August 31, 2018 | Author: Ashley McCrary

September is such a great month to refocus and crush some new goals. The Healthy Peachtember Challenge is much more than just the physical, it’s also to reflect and grow in other areas of our lives. I have divided the 30 day challenge into diet, workout, self care/ family time and acts of kindness. Below is a break down regarding the guidelines for the next 30 days. Click on the photo below to download and print.


The next 30 days will be a focus on combining the Keto and Paleo (dairy free) diet guidelines while keeping carbohydrate intake between 25-30 net carbs a day. The Keto diet involves drastically reducing carbohydrate intake and replacing it with fat. This reduction in carbs puts your body into a metabolic state called ketosis. Your daily macro intake should be broken down by the following, 75% fat, 20% protein, and 5% carbohydrate. This way of eating has proved to lead to better brain function, decrease in inflammation, weight loss and an increase in overall energy. Pairing the Keto diet with the Paleo diet means staying away from dairy along with processed foods.

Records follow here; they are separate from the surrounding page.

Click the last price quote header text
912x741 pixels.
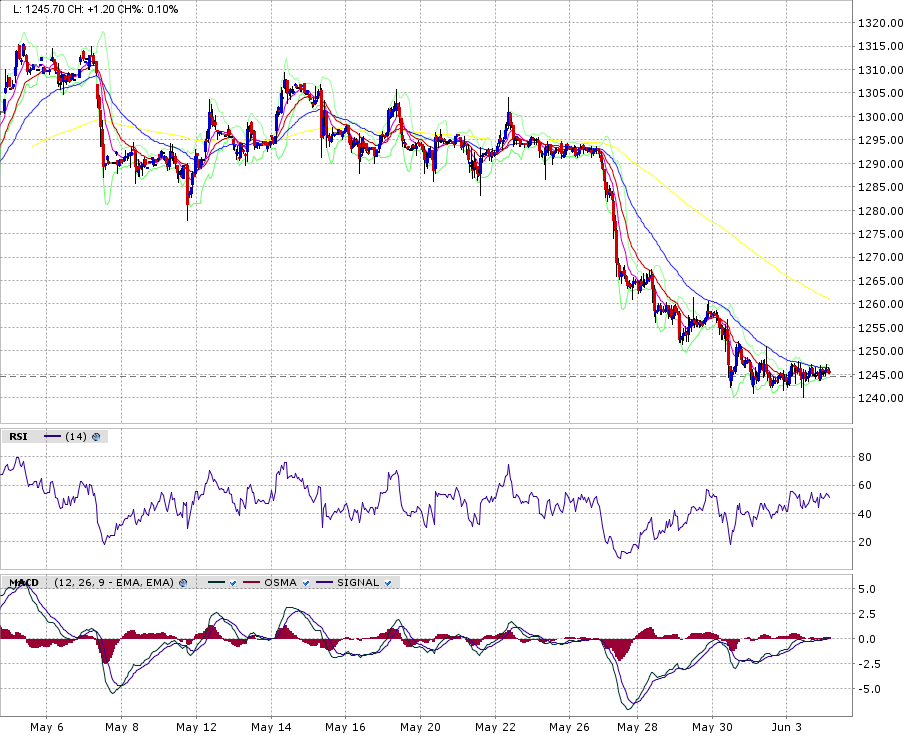(95, 9)
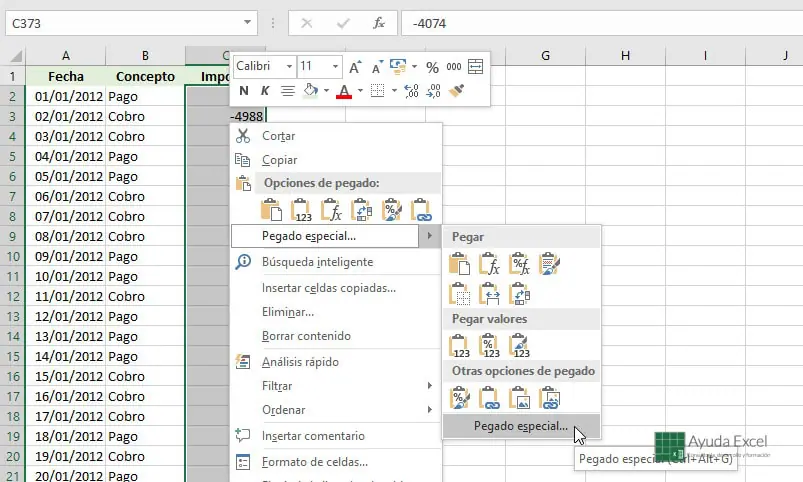This screenshot has width=803, height=482.
Task: Click Keep Column Widths paste icon in submenu
Action: (x=489, y=292)
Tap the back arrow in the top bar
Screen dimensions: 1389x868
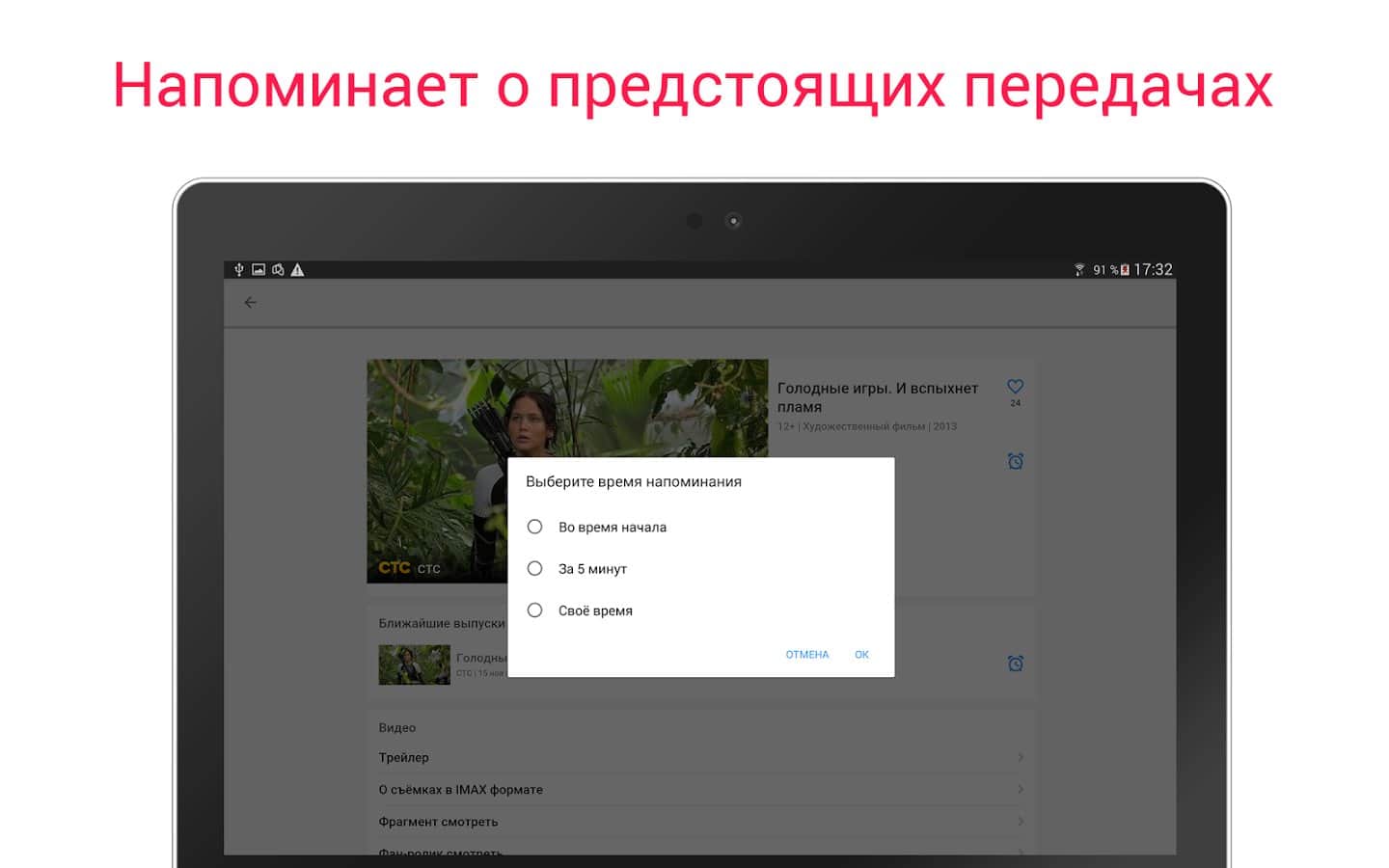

In addition, there is an optional 3 x a week intermittent fasting included. 16/8 fasting means eating within a window of eight hours each day, for example, 12pm to 8pm, not eating the remaining 16 hours. By adding the additional layer of fasting, it allows your body to get into ketosis faster and burn fat quicker. There have been many studies that indicate that fasting can have many great health benefits. According to Healthline, intermittent fasting can increase brain function, lower inflammation in the body, lower risk for diabetes, regulate hormones, and weight loss. Further, Healthline also indicates the Keto diet can greatly benefit the following health conditions, Polycystic Ovarian Syndrome (PCOS), Epilepsy, Diabetes, Autism, and even some cancers.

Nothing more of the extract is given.